Gen AI-Powered Inventory Classification

Use Generative AI and MongoDB Atlas Vector Search to incorporate unstructured data into inventory classification for better decision-making.

Use cases: Artificial Intelligence, Catalog

Industries: Manufacturing & Mobility, Retail, Healthcare

Products and tools: MongoDB Atlas Database, MongoDB Atlas Vector Search, MongoDB Node.js Driver

Partners: AWS, Amazon Bedrock, Anthropic, Cohere, Vercel

Solution Overview

Global automotive operations face compounding disruptions. Volatile geopolitics and the return of tariffs have delayed model-year transitions and created severe inventory shortages. As of June 2025, next-model-year vehicles consist of only 3% of US inventory.
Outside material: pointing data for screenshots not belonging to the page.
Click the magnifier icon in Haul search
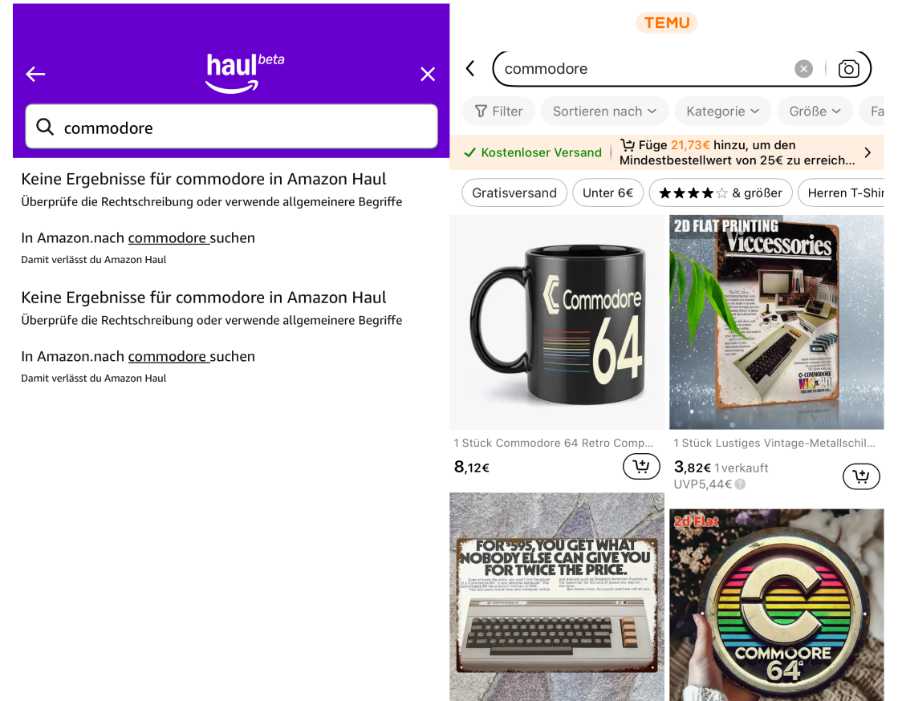 coord(45,127)
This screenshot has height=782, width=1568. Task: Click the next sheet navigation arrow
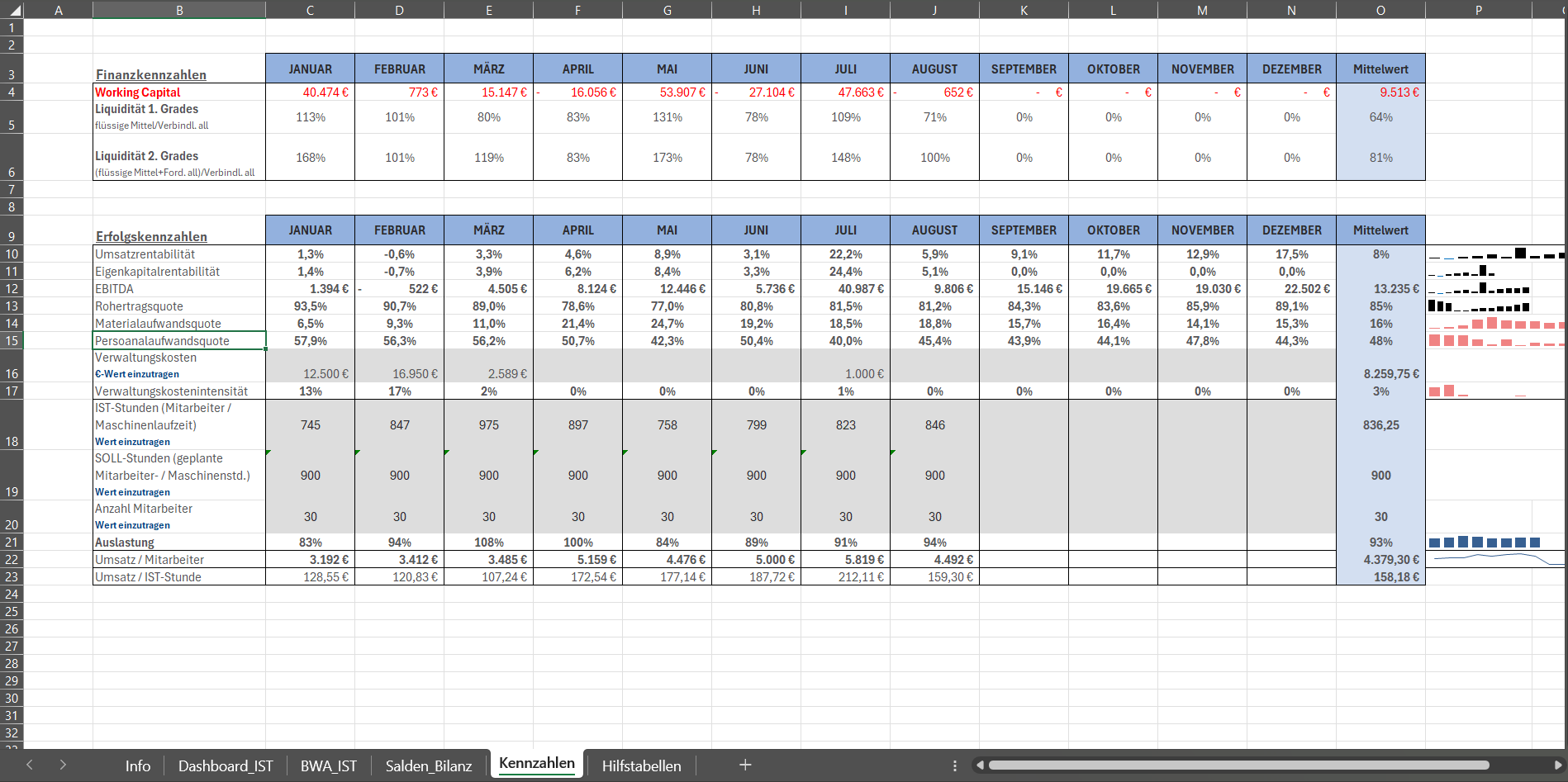pos(63,765)
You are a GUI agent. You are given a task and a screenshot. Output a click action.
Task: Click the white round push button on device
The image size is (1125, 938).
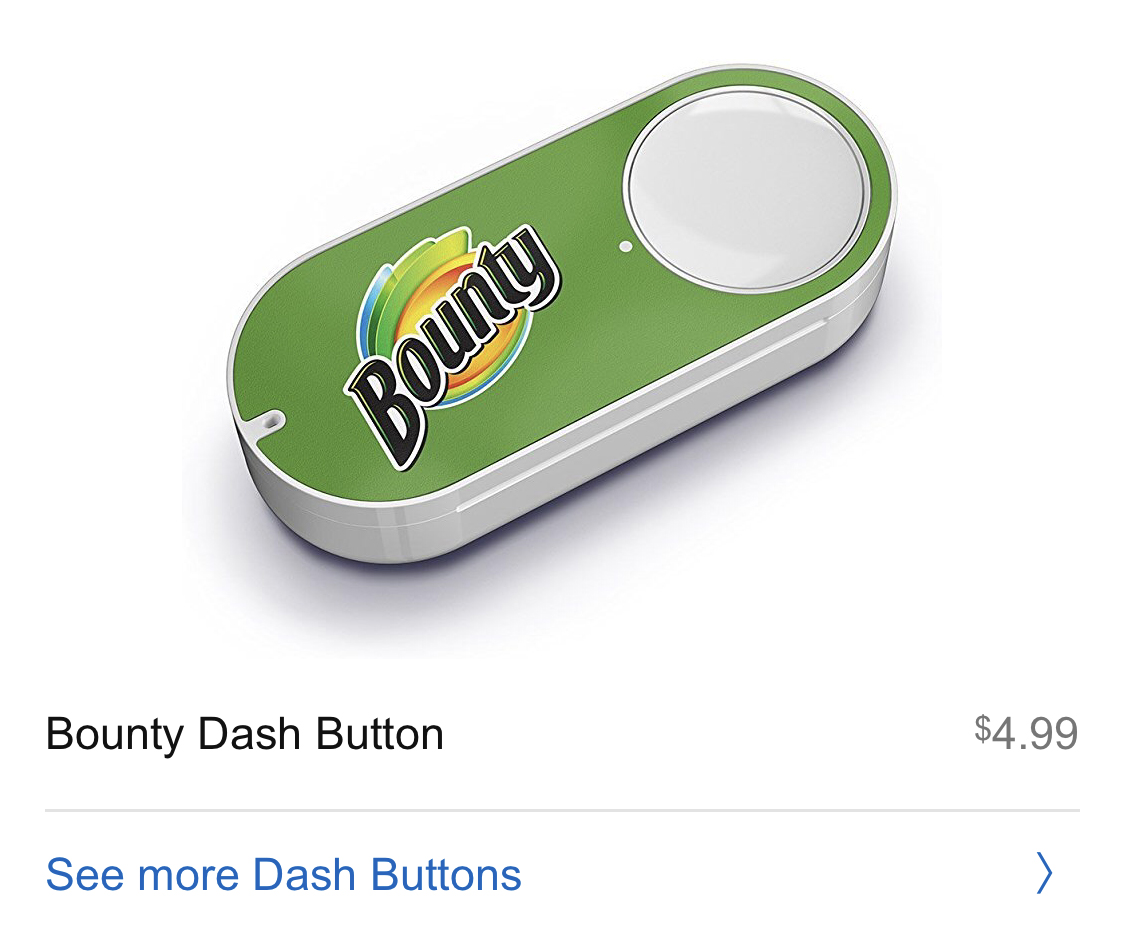pos(745,192)
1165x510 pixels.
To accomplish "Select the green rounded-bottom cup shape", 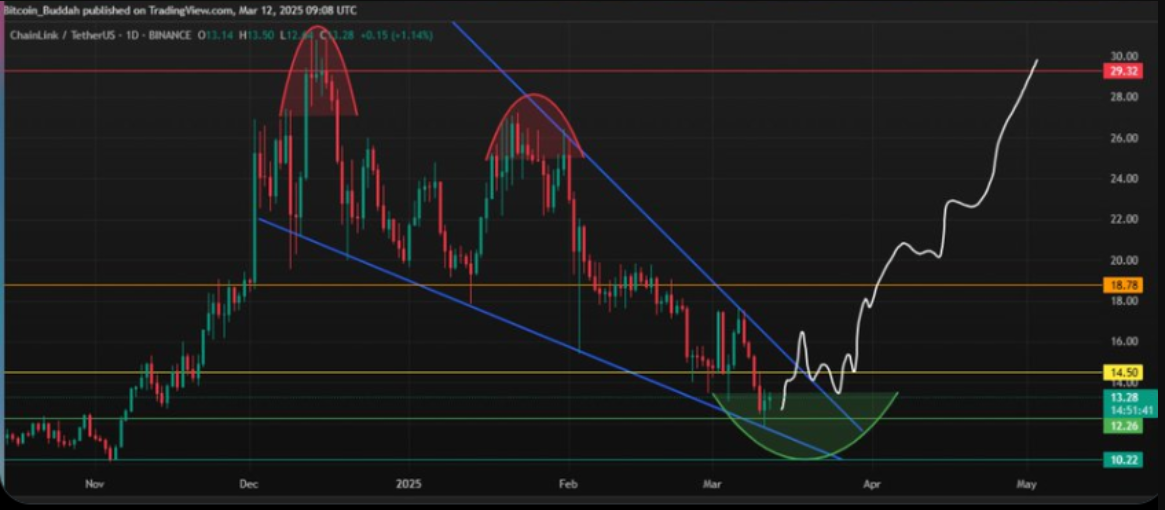I will click(805, 425).
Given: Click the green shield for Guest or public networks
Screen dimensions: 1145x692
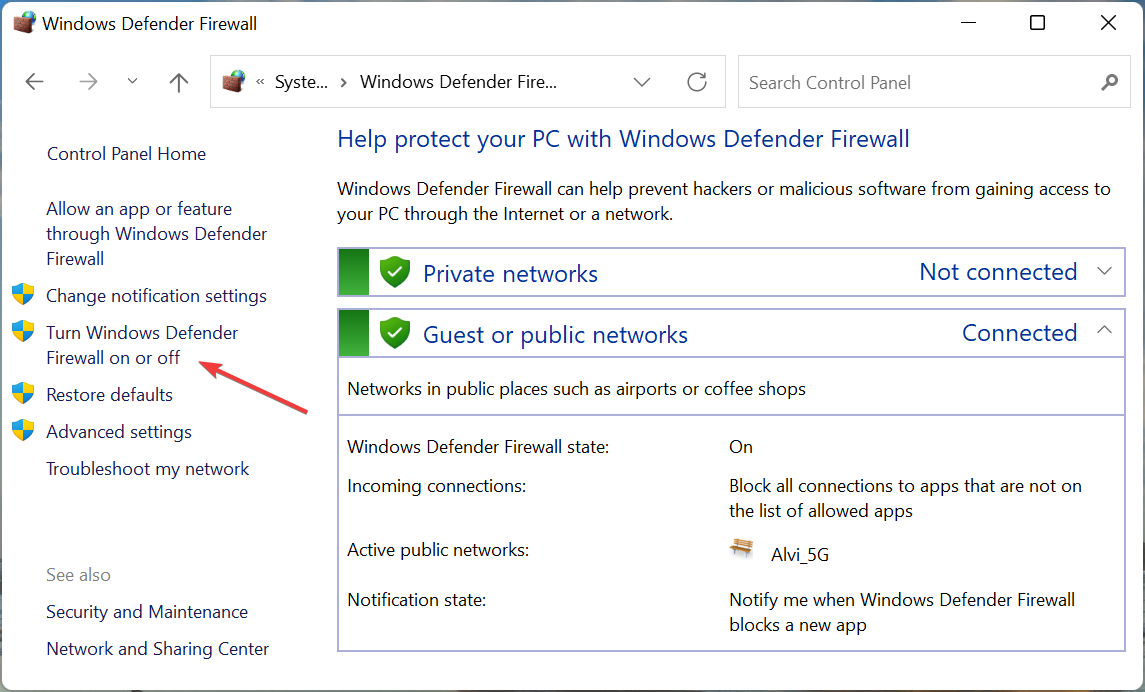Looking at the screenshot, I should click(x=394, y=332).
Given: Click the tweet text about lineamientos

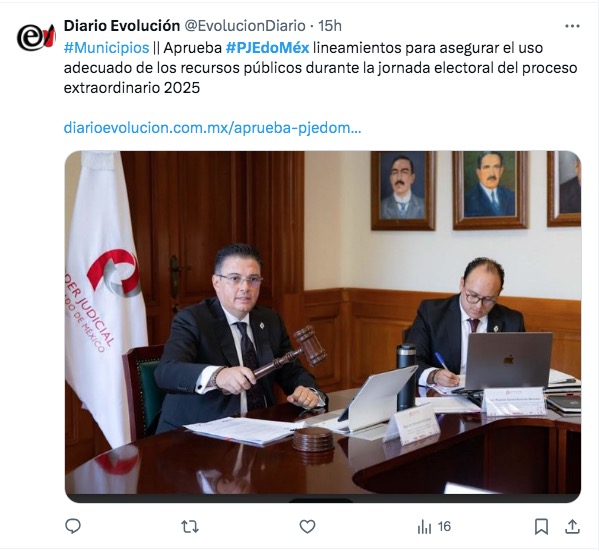Looking at the screenshot, I should (321, 68).
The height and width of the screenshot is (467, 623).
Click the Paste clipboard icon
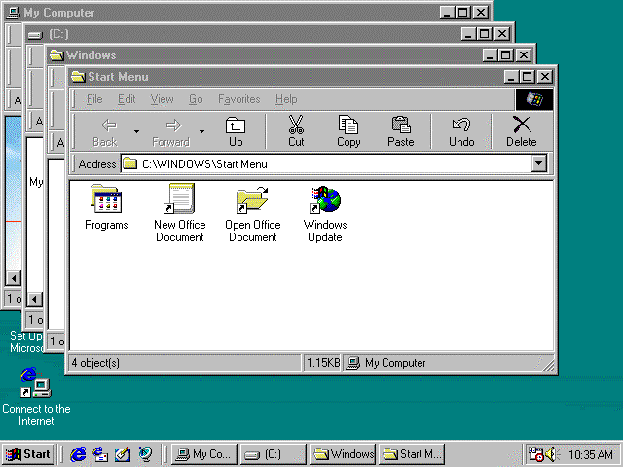tap(401, 131)
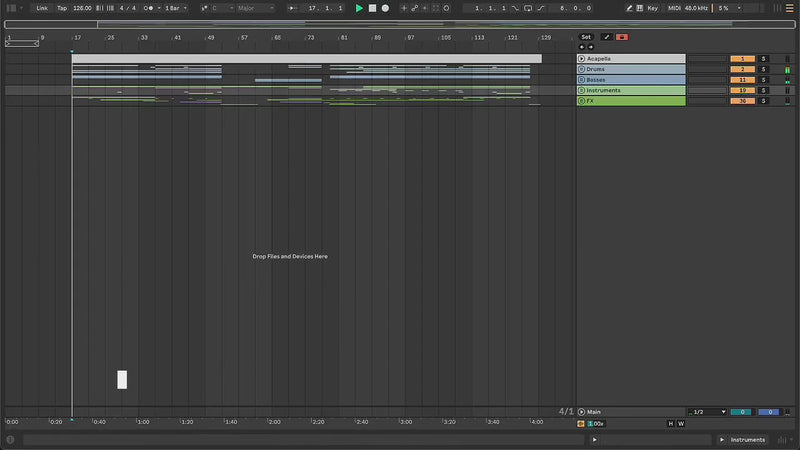The height and width of the screenshot is (450, 800).
Task: Click the Set locator button
Action: [587, 37]
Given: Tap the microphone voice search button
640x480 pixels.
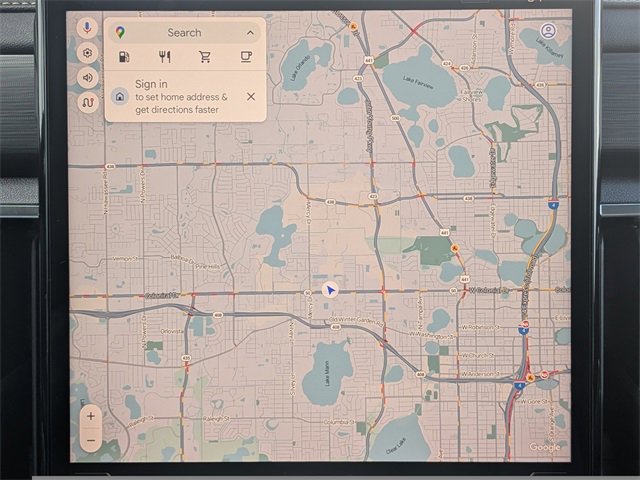Looking at the screenshot, I should (89, 28).
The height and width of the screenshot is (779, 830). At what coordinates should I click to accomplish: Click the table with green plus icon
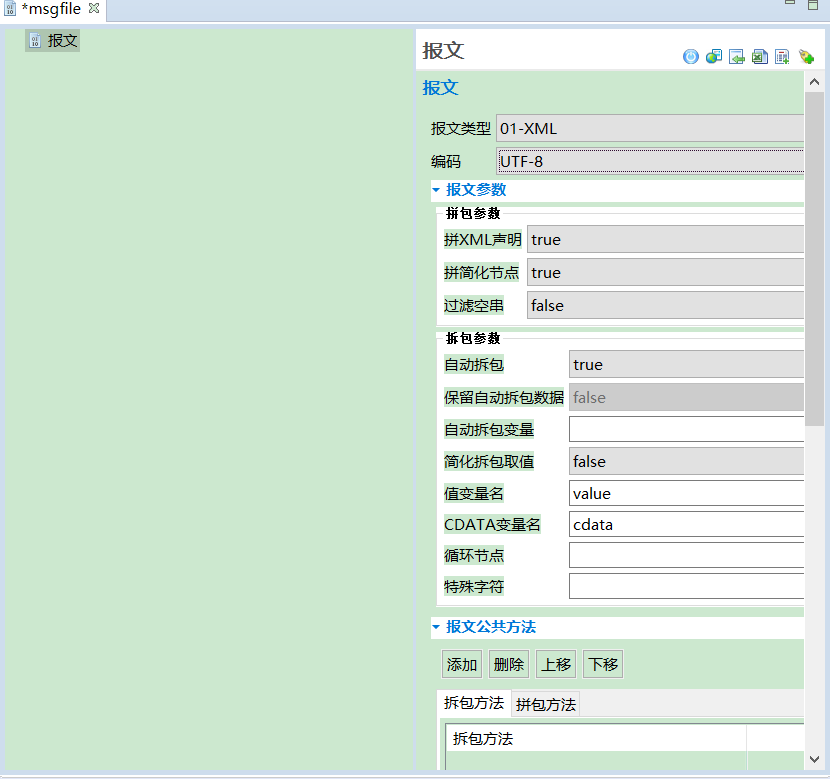point(783,57)
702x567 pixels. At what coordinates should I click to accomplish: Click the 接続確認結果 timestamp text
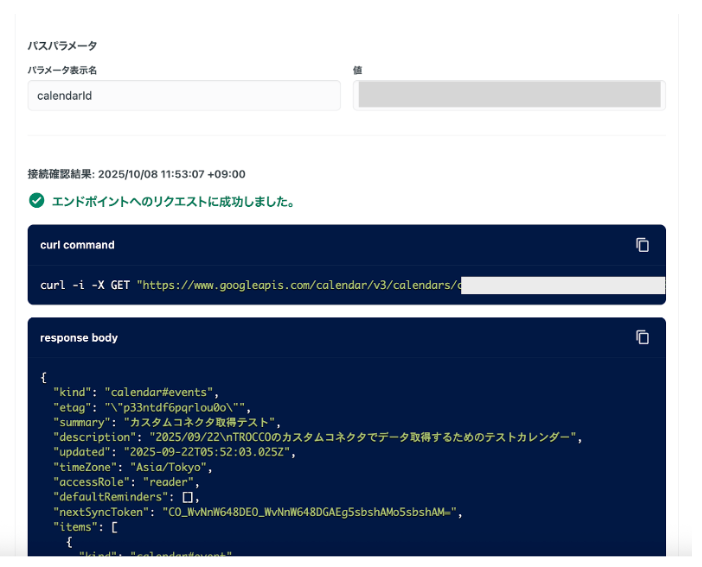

To navigate this constrained supply and protect margins, you need tools that go beyond simple financial metrics.

Traditionally, organizations rely on ABC analysis to segment inventory. This method prioritizes items solely based on dollar usage, where "Category A" drives the most revenue and "Category C" the least. While simple, this approach ignores critical variables such as lead time, durability, or obsolescence.

Figure 1. ABC analysis for inventory classification.

Multi-Criteria Inventory Classification (MCIC) improves this by adding quantitative data points, but it still suffers from a blind spot: unstructured data. Customer reviews, maintenance logs, and social sentiment account for 80% of global data, yet traditional models cannot process them. This solution bridges that gap. By combining Generative AI and MongoDB Atlas Vector Search, you transform qualitative feedback into actionable scoring features.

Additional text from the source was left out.